Marschrichtung in Wiener Neustadt stimmt

„Zuverlässigkeit und höchste technisch-wissenschaftliche Standards sind in der Weltraumtechnologie das Maß der Dinge, hieran wird man gemessen. In Wiener Neustadt ist es gelungen Forschung, Ausbildung und Wirtschaft ideal zu vernetzten, das ist die Basis für solche Erfolge. Herausforderung war das überragende internationale Interesse, über 650 Anmeldungen – das hat unsere Erwartungen weit übertroffen und auch unser gesamtes Organisationsteam massiv gefordert – welchem wir ganz besonders danken möchten“, sind sich Alexander Reissner, Helmut Loibl und Carsten Scharlemann einig.

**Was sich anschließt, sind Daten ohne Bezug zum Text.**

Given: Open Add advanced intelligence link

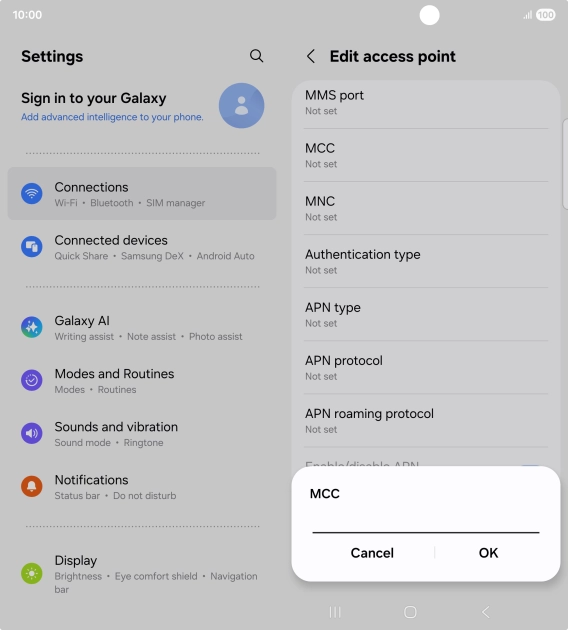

Wiener Neustadts Bürgermeister Klaus Schneeberger über die Wichtigkeit derartiger Kongresse: "Wiener Neustadt ist auf dem Gebiet der Technologie und Forschung bereits seit rund zwei Jahrzehnten in führender Rolle und im Mittelpunkt des Interesses. Das soll beginnend mit der derzeit laufenden Niederösterreichischen Landesausstellung nun auch im Tourismus Realität werden. Internationale Kongresse sind hier eine perfekte Symbiose zwischen dem Technopol-Standort sowie der lokalen Hotellerie und Tagungslandschaft. So schließt sich ein Kreis, von dem letztlich die gesamte Stadt profitieren soll und wird."

Bereits seit 2004 unterstützt die ecoplus, die Wirtschaftsagentur des Landes Niederösterreich, im Auftrag der Niederösterreichischen Landesregierung die Entwicklungen am Technopol Wiener Neustadt. „Gerade solche Highlights mit internationaler Leuchtkraft zeigen klar auf, die Marschrichtung in Wiener Neustadt stimmt. Die technologischen Leuchttürme werden weltweit gesehen, die Dynamik der internationalen Märkte uns Wissenschaft erfordert auch ein ständiges anpassen der Rahmenbedingungen – hier sind wir vor Ort tätig“, erläutert ecoplus Geschäftsführer Helmut Miernicki.